The Surrey School Board paid roughly $1 million over two years because it was unable to meet its carbon reduction targets – something the school board found impossible to do, because it was growing at 300 students per month and placing them in energy inefficient portables.

Responding to those bad optics, the B.C. government established a plan to give back some of the money school boards paid to help them fund energy-efficiency initiatives.

"We give a Crown corporation a monopoly which ends up distorting the marketplace and works to the incredible advantage of some of these companies," said Ben Parfitt, a resource policy analyst for Canadian Centre for Policy Alternatives and strong critic of the PCT.

Parfitt and other critics like Bob Simpson, Independent MLA for Cariboo North, question the validity of some, if not all, of the projects the PCT has funded.

Documents show a number of the projects were already being considered or even in the works prior to the PCT's existence, which raises the question of how they met the additionality test.

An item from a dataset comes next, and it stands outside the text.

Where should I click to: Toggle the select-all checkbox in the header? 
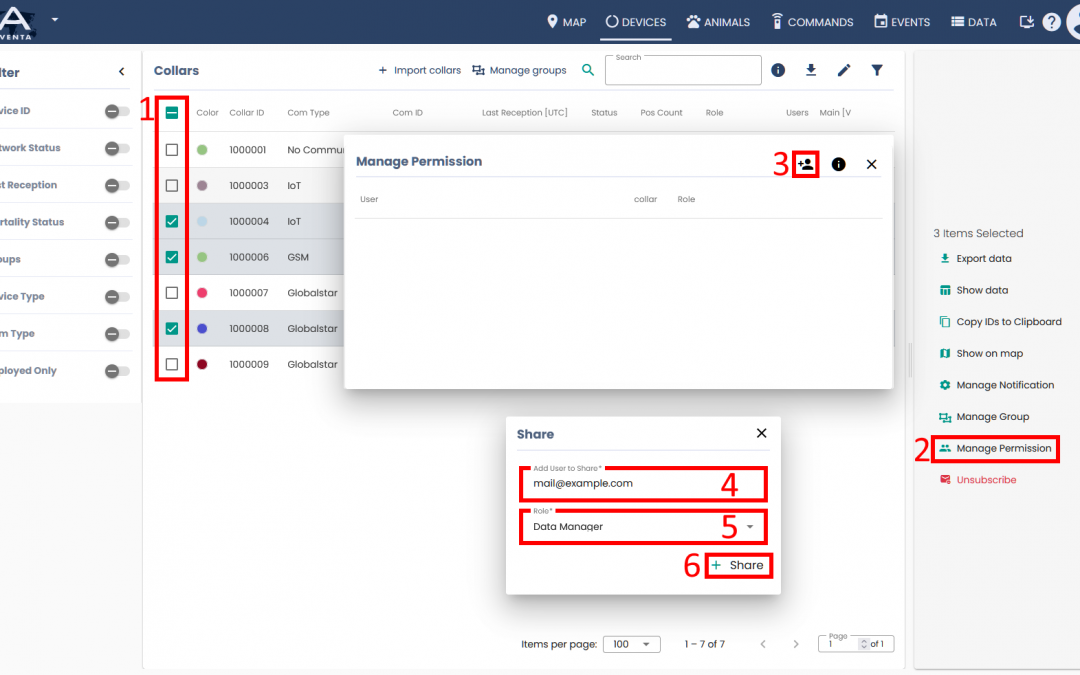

"I would argue that every one of these entities and projects that you see public money going to was either already done, or already committed to, or business as usual," Simpson said. •

Carbon initiative delivered no net benefit, say critics

According to a 2009 annual report, TimberWest – then a publicly traded company – had reported to shareholders that it had "old growth timber that is not economic to harvest anytime over the next five years at projected prices."

The company therefore decided to apply for carbon credits for its Strathcona Ecosystem Conservation Program Project on Vancouver Island.

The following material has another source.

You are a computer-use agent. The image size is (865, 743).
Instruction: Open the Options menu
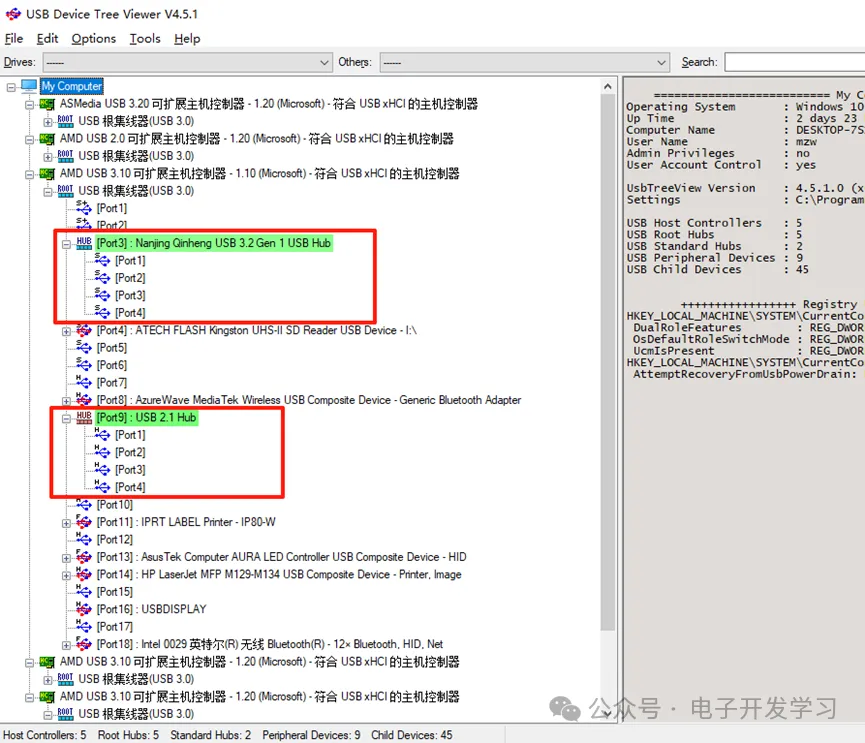coord(93,38)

But Ben Parfitt, a Canadian Centre for Policy Alternative resource policy analyst, said the company did so while planning to ramp up logging elsewhere on its privately held timberlands.

"How can a forest company claim to be able to market a credit for protecting forests when its overall rates of logging are going to go up? There's absolutely no net benefit."

John Mitchell, vice-president of evaluations and alternative investments for TimberWest, said third-party validators approved the project and will ensure there is no "leakage" – when carbon reductions in one area are wiped out by increases elsewhere.

"If we generate and sell offsets throughout that 25-year period, each annual verification will test the leakage piece of the project," Mitchell said. "If all we did was conserve timber on one part of our land base and double the harvest on another part of it, it truly would have no net benefit."

Parfitt also questions the Nature Conservancy of Canada receiving $4.5 million for its Darkwoods project near Nelson.

Because land conservancy groups, by their nature, preserve forests, Parfitt questions how the conservation effort meets the PCT's additionality requirements. "This is an organization that is committed to preserving forests. There's nothing new that this conservation organization is doing other than what it's always done."